[INSTRUCTIONS]
**1.** List, in order, the steps of the kernel update ritual described in the mailing-list message.
**2.** Substitute "button" for "icon" in the rows, from the line containing "Pause the test session" down to the line containing "click(223, 315)". Change nothing else, and return only those lines.

[SOURCE PASSAGE]

◆ ◆ ◆ ◆ ◆ ◆ ◆

On Wed, Jun 1, 2016 at 4:51 PM, Lennart Poettering <mzerq...@0pointer.de>
wrote:

> On Wed, 01.06.16 09:15, Mantas Mikulėnas (graw...@gmail.com) wrote:
>
> > I'd buy into it if vfat weren't so brittle – several times I had to use
> > syslinux in /boot because the ESP lost *both* kernels I had in it...
> "sync;
> > sync; unmount; mount; check" was part of my kernel update ritual for a
> > while. Maybe it's the Linux driver, maybe it's my UEFI that's bad at
> FAT, I
> > dunno.
>
> Note that in today's systemd the ESP is automounted on request, and
> unmounting when idle. This means that the FAT partition is generally
> unmounted, except when you actually invoke bootctl. This should make
> access pretty safe. (of course, this only works if the efi mount
> generator actually does its job, it's not in effect if you explicit
> mount something else into /boot).

◆ ◆ ◆ ◆ ◆ ◆ ◆

[DATA RECORDS]
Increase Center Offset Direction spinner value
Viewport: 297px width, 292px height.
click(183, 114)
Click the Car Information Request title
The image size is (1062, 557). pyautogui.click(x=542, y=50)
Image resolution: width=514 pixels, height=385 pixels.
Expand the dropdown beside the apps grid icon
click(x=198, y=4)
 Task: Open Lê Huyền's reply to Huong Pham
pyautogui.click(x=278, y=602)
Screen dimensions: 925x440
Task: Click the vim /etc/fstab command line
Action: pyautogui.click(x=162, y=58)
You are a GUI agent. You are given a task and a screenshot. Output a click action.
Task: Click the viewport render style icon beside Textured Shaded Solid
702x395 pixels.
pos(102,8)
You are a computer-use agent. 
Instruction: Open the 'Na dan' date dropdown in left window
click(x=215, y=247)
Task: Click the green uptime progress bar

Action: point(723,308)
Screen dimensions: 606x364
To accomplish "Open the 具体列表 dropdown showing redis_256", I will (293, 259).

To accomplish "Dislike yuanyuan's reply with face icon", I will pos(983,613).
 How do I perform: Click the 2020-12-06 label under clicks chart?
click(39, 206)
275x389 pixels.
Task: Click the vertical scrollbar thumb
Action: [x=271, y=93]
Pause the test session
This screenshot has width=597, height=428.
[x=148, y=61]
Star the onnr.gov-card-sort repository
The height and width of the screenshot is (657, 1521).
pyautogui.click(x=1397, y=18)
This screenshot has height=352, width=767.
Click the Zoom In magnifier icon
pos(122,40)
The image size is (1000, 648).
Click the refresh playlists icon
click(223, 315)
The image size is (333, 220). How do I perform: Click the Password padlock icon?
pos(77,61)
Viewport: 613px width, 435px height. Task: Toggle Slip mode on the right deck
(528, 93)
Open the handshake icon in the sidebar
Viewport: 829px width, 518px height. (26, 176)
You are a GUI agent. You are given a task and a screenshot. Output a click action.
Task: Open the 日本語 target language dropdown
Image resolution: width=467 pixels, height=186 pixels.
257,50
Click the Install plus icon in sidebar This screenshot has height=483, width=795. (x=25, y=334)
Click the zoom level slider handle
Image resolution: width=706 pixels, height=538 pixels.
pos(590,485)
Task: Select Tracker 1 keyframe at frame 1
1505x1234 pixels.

◆ ◆ ◆ ◆ ◆ ◆ ◆

[TASK ANSWERS]
**1.** sync; sync; unmount; mount; check

**2.**
Pause the test session
This screenshot has width=597, height=428.
[x=148, y=61]
Star the onnr.gov-card-sort repository
The height and width of the screenshot is (657, 1521).
pyautogui.click(x=1397, y=18)
This screenshot has height=352, width=767.
Click the Zoom In magnifier button
pos(122,40)
The image size is (1000, 648).
Click the refresh playlists button
click(223, 315)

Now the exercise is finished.